Выбрать главу

Решетько заламывает облинялую фронтовую ушанку:

— Да вот любуюсь вами. Эх, какие чудные косы! Пол-Европы прошел, а таких не видал.

Груня, сунув в зубы заколку, тихо улыбнулась:

— Да уж выдумал. Косы как косы.

— Э-э, не скажите, — потряс головой Решетько. — Это только мужчины могут ценить. Они-то знают в них толк. — И протянув руку, потрепал за кончик косы.

Груня, посветлев, шлепнула Решетько по шапке.

— Иди уж… Иди.
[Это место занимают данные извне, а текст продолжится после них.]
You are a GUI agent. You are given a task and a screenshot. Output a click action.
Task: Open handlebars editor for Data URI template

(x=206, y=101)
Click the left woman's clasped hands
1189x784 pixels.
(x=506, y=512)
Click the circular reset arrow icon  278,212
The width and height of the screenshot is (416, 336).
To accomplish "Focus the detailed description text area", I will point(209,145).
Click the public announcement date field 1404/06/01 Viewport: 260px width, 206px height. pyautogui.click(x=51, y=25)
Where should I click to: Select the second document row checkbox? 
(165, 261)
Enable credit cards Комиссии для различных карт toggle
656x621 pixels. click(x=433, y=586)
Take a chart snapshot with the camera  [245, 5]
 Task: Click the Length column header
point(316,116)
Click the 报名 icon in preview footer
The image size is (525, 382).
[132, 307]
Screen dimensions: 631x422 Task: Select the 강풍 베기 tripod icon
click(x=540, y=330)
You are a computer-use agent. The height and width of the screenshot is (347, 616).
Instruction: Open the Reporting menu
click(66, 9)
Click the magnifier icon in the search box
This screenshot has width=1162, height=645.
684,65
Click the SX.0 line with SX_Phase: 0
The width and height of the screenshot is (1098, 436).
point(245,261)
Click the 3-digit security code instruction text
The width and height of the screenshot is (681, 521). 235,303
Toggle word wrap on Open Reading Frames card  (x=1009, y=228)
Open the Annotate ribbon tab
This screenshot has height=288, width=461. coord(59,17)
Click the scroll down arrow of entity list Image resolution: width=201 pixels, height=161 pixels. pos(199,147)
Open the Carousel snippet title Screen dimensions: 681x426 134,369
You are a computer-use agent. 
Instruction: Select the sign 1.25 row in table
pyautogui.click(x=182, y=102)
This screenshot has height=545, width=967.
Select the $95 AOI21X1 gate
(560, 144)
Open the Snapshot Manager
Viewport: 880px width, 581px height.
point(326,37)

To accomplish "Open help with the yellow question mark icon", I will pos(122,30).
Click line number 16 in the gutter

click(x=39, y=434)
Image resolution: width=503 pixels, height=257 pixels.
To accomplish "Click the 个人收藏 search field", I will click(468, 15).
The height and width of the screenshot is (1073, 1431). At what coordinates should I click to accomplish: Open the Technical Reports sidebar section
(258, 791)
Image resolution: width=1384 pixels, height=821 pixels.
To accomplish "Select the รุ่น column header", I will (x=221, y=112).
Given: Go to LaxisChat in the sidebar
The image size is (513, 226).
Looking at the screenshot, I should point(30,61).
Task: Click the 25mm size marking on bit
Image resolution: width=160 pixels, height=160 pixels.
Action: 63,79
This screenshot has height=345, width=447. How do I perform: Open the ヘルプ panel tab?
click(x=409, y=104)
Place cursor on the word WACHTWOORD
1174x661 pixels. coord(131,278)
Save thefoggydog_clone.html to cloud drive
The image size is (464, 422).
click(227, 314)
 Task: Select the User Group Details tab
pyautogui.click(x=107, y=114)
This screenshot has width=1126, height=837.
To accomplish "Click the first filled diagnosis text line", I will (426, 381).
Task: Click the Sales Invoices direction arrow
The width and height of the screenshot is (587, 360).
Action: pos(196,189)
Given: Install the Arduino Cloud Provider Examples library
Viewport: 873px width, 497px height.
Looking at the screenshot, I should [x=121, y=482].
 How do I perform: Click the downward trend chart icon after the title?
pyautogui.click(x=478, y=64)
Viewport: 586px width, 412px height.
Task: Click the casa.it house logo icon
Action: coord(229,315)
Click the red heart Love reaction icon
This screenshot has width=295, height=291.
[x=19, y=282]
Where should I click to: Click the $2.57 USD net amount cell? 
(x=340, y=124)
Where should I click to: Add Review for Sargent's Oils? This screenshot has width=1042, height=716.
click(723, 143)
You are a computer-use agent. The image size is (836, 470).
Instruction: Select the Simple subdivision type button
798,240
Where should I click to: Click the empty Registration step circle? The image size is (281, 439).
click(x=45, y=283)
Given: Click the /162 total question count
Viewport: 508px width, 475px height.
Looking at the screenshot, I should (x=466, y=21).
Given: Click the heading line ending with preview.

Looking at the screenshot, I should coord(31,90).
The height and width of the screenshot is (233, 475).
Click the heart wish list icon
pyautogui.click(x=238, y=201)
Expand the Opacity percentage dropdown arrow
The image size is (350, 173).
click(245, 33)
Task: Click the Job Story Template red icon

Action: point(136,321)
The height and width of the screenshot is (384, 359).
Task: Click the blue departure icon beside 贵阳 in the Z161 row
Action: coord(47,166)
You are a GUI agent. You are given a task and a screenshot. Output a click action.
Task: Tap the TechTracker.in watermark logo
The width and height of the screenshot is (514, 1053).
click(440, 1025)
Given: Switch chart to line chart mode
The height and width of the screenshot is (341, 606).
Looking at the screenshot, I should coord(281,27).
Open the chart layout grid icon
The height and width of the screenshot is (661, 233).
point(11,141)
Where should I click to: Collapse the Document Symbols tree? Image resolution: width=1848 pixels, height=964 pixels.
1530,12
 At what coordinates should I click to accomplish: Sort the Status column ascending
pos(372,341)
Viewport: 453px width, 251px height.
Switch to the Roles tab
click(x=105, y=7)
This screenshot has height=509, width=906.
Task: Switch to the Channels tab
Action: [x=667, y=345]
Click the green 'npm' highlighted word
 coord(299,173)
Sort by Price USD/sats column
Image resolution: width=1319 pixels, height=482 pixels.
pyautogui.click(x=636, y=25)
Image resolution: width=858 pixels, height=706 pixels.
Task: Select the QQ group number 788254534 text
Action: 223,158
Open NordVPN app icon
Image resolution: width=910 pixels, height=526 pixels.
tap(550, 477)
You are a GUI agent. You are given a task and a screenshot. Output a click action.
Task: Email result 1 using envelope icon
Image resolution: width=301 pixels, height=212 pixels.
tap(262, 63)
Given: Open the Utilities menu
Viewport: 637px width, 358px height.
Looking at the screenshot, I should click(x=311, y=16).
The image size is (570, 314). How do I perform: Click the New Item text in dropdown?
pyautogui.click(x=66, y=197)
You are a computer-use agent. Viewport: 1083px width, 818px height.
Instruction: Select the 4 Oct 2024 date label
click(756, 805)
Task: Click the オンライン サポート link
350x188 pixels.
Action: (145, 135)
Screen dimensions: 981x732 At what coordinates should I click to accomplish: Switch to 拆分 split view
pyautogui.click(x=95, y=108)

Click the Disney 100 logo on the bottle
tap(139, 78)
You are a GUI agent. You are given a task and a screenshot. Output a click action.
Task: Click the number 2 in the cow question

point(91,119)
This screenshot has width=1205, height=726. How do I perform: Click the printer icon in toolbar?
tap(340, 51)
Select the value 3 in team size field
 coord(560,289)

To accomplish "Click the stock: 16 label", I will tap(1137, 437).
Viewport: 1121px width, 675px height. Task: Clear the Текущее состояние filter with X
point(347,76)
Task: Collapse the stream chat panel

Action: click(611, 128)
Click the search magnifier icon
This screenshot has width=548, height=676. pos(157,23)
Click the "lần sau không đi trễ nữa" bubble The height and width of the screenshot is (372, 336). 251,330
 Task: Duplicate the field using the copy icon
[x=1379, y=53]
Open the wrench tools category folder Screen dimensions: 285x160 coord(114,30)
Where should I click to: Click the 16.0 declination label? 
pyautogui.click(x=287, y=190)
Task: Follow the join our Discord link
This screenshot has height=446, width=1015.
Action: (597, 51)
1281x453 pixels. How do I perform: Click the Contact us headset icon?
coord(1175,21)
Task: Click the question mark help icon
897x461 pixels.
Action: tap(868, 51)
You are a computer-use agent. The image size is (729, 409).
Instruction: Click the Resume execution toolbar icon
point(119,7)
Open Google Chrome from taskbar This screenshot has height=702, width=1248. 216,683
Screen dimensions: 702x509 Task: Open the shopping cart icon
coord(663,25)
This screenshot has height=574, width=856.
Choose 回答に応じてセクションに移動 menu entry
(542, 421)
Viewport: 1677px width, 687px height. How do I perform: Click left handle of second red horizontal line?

Сейчас приду.

Она подходит к зеркалу и, становясь то одним боком, то другим, начинает впервые за много дней рассматривать свои редкие, издерганные расчесом, косы. А Степан Решетько уже разговаривает у калитки с другой вдовицей.

— Танечка! Золотко. Как ты похорошела! Морщинки разгладились, щечки порозовели. Вот что значит весна. Да что весна… Возраст-то у вас невестин.

— Женихов только черти съели, — улыбается польщенная бледнолицая и усталая Татьяна.

— Будут. Не все еще потеряно. Не все кавалеры с фронта вернулись. Ведь недаром и в песне поется… — Решетько умиленно закрывает глаза и артистически поет: — «Еще не вся черемуха к тебе в окошко брошена…»

— Черт, а не бригадир, — смеется Татьяна. — Ну как тут не пойти на работу?

В заросшем лопухами подворье грузная тетка Пелагея, подоткнув подол юбки, по-мужицки гахая, колет и никак не расколет сучкастое полено. Решетько подходит к ней, берет из рук топор.

— Дайте-ка. Попробуем.

Пелагея критически, через плечо, смотрит на маленького, хилого на вид Решетько:

— Где тебе. Еще поленом придавит.

— Маленек, да удаленек. Отойдите-ка…

Он вонзает топор в полено, плюет на ладони, растирает их, рывком вскидывает пудовое полено над головой и с силой бьет по колоде. Две половинки с треском разлетаются по двору.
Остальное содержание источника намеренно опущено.